Input data -

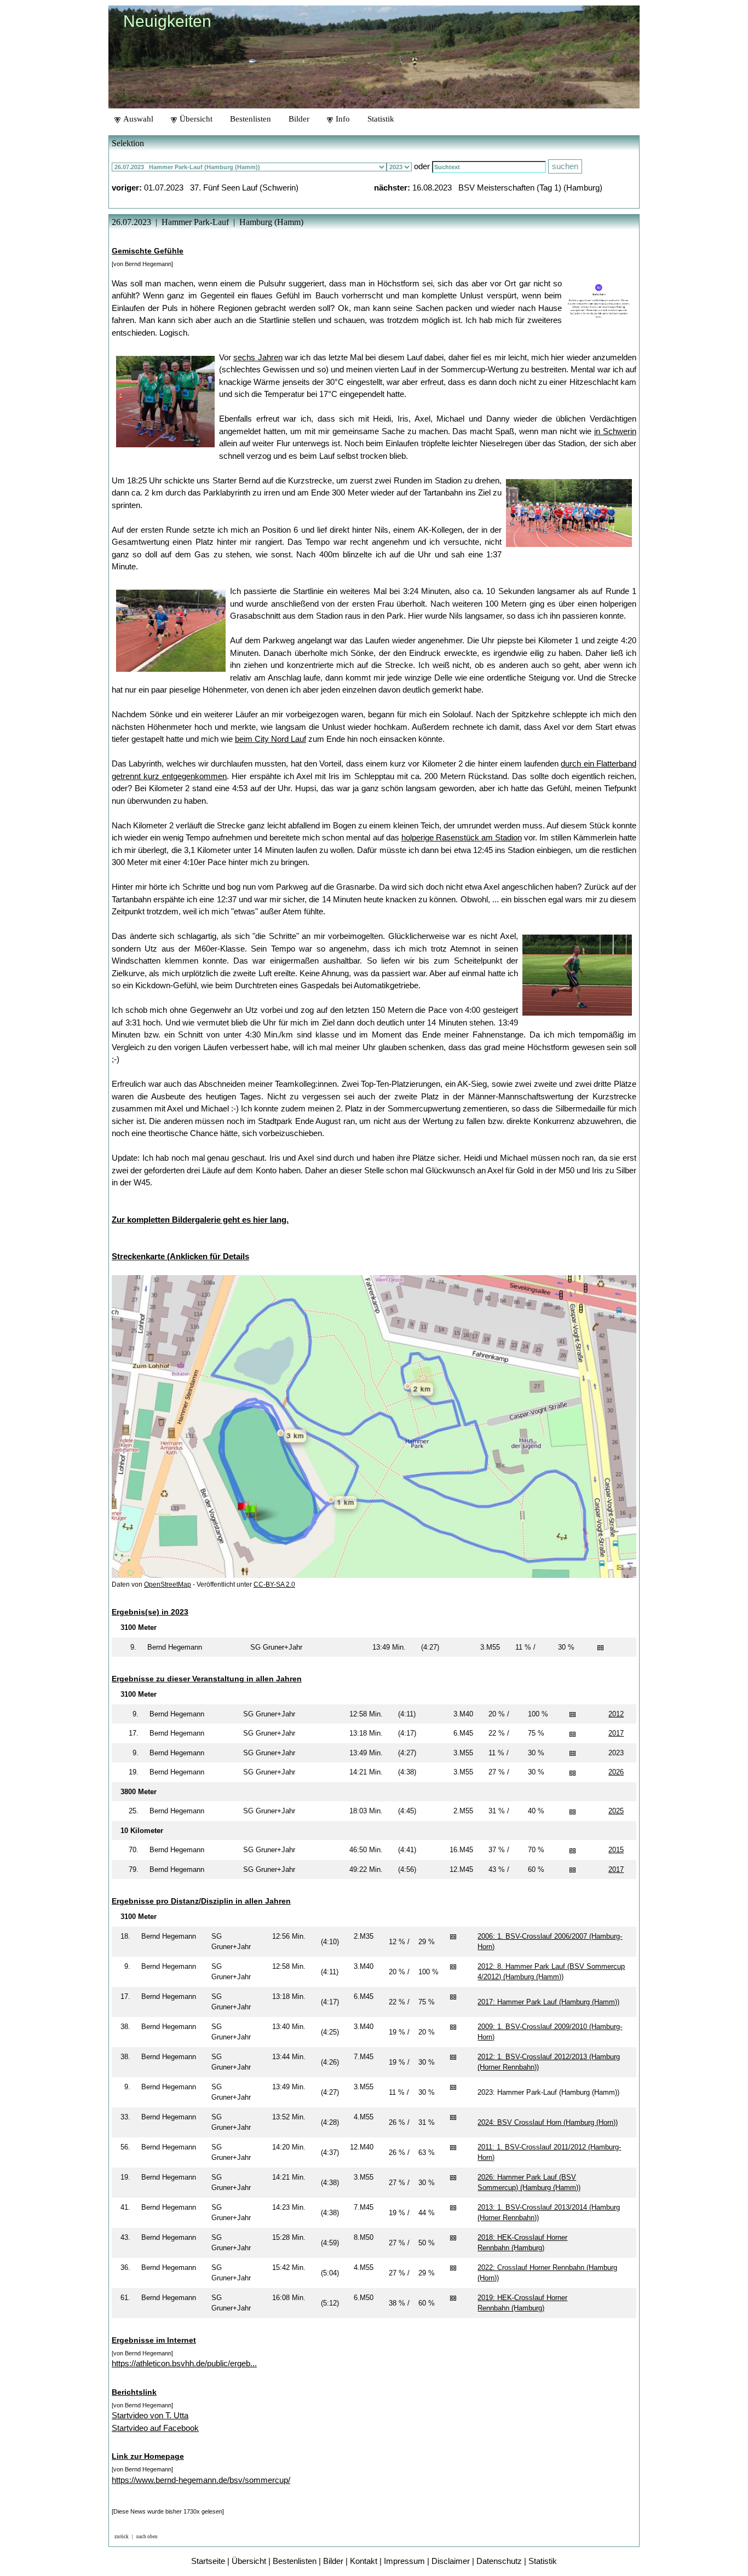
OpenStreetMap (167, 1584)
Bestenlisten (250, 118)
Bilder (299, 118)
--
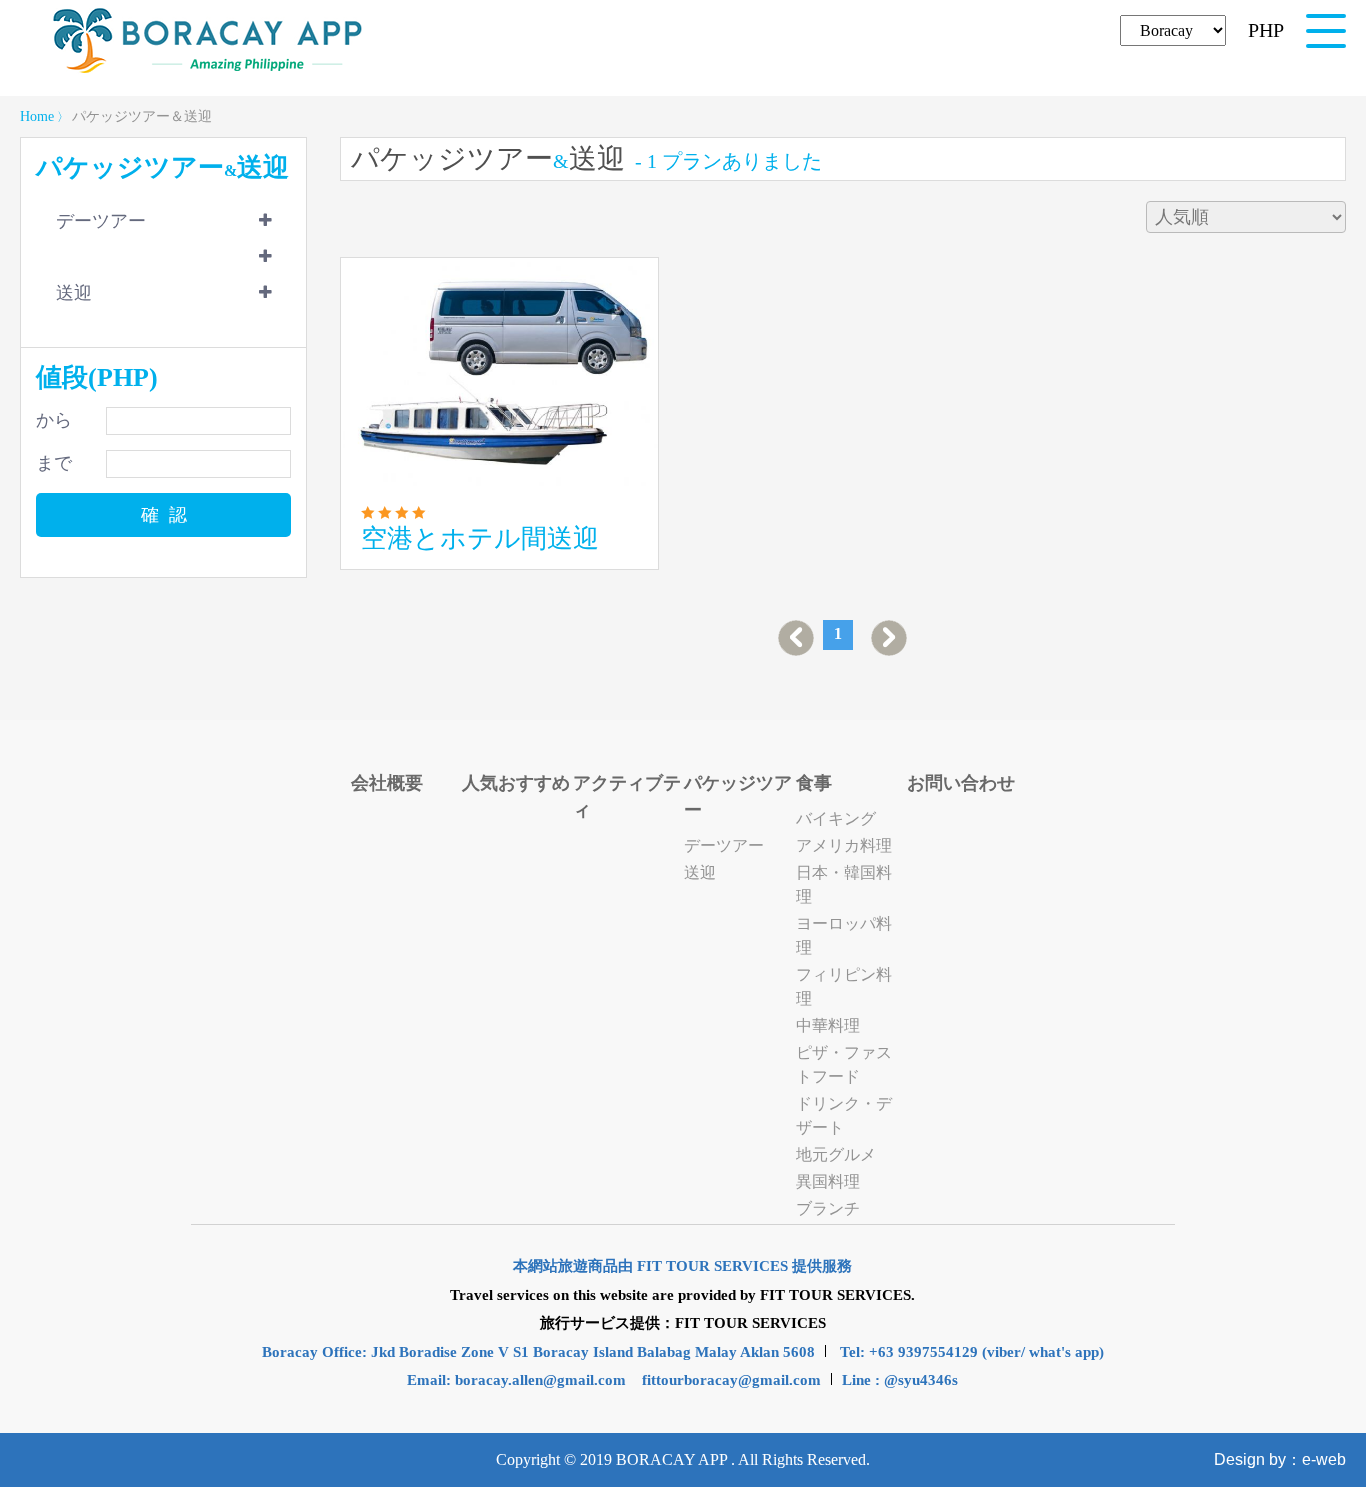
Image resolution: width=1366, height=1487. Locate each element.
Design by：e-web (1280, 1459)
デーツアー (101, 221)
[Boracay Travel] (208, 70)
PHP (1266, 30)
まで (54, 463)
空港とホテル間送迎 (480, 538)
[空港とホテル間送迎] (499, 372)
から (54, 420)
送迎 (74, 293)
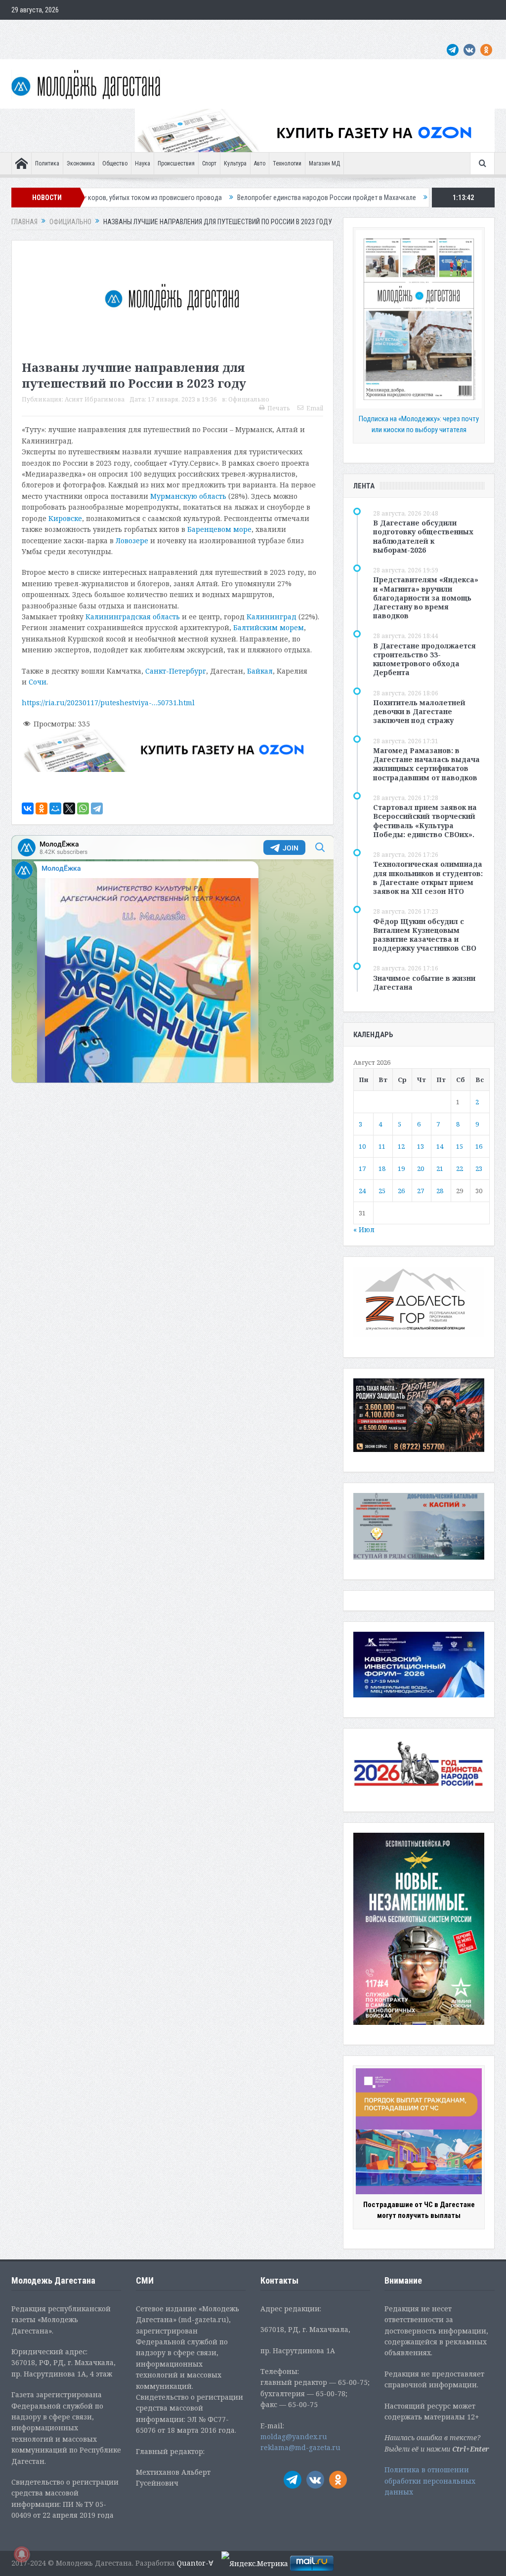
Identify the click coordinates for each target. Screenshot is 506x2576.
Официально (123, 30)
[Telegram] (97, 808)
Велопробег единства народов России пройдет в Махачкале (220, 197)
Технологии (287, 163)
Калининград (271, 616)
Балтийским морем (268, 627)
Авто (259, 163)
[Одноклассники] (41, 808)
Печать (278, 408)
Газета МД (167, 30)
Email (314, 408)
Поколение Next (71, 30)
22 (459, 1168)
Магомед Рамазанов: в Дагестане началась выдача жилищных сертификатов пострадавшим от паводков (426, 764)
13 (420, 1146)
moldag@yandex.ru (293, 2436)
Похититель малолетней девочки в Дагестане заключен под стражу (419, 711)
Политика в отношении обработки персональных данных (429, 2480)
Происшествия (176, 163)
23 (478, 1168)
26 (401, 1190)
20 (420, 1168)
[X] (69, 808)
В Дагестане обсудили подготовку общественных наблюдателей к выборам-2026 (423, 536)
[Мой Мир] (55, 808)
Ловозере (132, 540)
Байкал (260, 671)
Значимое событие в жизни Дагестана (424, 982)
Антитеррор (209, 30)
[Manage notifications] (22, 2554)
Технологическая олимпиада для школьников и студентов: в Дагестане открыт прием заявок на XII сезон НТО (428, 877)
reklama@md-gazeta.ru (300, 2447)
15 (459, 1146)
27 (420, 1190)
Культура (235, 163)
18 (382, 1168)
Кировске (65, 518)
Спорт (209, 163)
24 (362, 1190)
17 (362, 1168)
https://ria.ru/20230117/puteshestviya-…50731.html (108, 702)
* * *
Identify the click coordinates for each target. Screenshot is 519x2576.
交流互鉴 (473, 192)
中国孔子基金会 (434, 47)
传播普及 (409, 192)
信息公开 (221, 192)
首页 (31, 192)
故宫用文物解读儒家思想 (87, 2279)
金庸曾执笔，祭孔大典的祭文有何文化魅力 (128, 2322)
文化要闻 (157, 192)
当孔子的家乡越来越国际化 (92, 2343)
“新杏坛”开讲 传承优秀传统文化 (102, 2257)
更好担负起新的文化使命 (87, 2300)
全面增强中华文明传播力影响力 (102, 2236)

Task to complete - Show every line from the listing above in which the string "each" appears.

Output of the exercise -
Image resolution: width=1366, height=1487. Locate each element.
Identify the click coordinates for each target. Screenshot is 506x2576.
Identify the click coordinates for each target. Screenshot is 519x2576.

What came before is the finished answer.